## Task goal
Rewrite the records below, changing each "Where is" to "Where's" and leaving everything else untouched.

(Data on locating visible targets)
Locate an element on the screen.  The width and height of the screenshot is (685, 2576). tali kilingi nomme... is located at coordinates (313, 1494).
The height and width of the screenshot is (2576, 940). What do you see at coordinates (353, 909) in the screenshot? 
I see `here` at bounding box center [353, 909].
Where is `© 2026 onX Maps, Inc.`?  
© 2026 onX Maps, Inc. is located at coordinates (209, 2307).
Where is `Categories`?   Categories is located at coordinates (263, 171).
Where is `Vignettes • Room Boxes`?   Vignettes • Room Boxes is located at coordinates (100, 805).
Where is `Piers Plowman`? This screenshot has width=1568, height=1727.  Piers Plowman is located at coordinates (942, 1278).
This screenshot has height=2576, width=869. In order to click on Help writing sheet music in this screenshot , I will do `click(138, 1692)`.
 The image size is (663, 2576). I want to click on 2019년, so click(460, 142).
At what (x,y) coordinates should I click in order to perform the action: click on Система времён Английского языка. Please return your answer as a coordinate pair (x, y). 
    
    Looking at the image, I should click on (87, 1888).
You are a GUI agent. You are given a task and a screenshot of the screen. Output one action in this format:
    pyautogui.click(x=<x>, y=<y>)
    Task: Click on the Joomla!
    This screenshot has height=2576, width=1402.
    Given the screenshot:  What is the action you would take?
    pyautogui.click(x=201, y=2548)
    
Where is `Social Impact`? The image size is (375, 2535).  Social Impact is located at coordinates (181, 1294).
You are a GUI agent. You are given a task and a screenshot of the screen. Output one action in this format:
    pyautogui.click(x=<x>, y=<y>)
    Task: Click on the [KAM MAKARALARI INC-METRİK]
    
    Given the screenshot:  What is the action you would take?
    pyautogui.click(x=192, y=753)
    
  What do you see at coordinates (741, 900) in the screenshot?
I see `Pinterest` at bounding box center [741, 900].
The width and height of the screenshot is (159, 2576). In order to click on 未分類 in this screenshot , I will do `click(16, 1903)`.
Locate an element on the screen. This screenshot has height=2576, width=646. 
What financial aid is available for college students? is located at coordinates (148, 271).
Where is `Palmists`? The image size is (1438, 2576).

## Result
Locate an element on the screen.  The width and height of the screenshot is (685, 2576). tali kilingi nomme... is located at coordinates (313, 1494).
The height and width of the screenshot is (2576, 940). What do you see at coordinates (353, 909) in the screenshot? 
I see `here` at bounding box center [353, 909].
Where's `© 2026 onX Maps, Inc.`?  
© 2026 onX Maps, Inc. is located at coordinates (209, 2307).
Where's `Categories`?   Categories is located at coordinates (263, 171).
Where's `Vignettes • Room Boxes`?   Vignettes • Room Boxes is located at coordinates (100, 805).
Where's `Piers Plowman`? This screenshot has width=1568, height=1727.  Piers Plowman is located at coordinates (942, 1278).
This screenshot has height=2576, width=869. In order to click on Help writing sheet music in this screenshot , I will do `click(138, 1692)`.
 The image size is (663, 2576). I want to click on 2019년, so click(460, 142).
At what (x,y) coordinates should I click in order to perform the action: click on Система времён Английского языка. Please return your answer as a coordinate pair (x, y). 
    
    Looking at the image, I should click on (87, 1888).
You are a GUI agent. You are given a task and a screenshot of the screen. Output one action in this format:
    pyautogui.click(x=<x>, y=<y>)
    Task: Click on the Joomla!
    This screenshot has height=2576, width=1402.
    Given the screenshot:  What is the action you would take?
    pyautogui.click(x=201, y=2548)
    
Where's `Social Impact`? The image size is (375, 2535).  Social Impact is located at coordinates (181, 1294).
You are a GUI agent. You are given a task and a screenshot of the screen. Output one action in this format:
    pyautogui.click(x=<x>, y=<y>)
    Task: Click on the [KAM MAKARALARI INC-METRİK]
    
    Given the screenshot:  What is the action you would take?
    pyautogui.click(x=192, y=753)
    
  What do you see at coordinates (741, 900) in the screenshot?
I see `Pinterest` at bounding box center [741, 900].
The width and height of the screenshot is (159, 2576). In order to click on 未分類 in this screenshot , I will do `click(16, 1903)`.
Locate an element on the screen. This screenshot has height=2576, width=646. 
What financial aid is available for college students? is located at coordinates (148, 271).
Where's `Palmists`? The image size is (1438, 2576).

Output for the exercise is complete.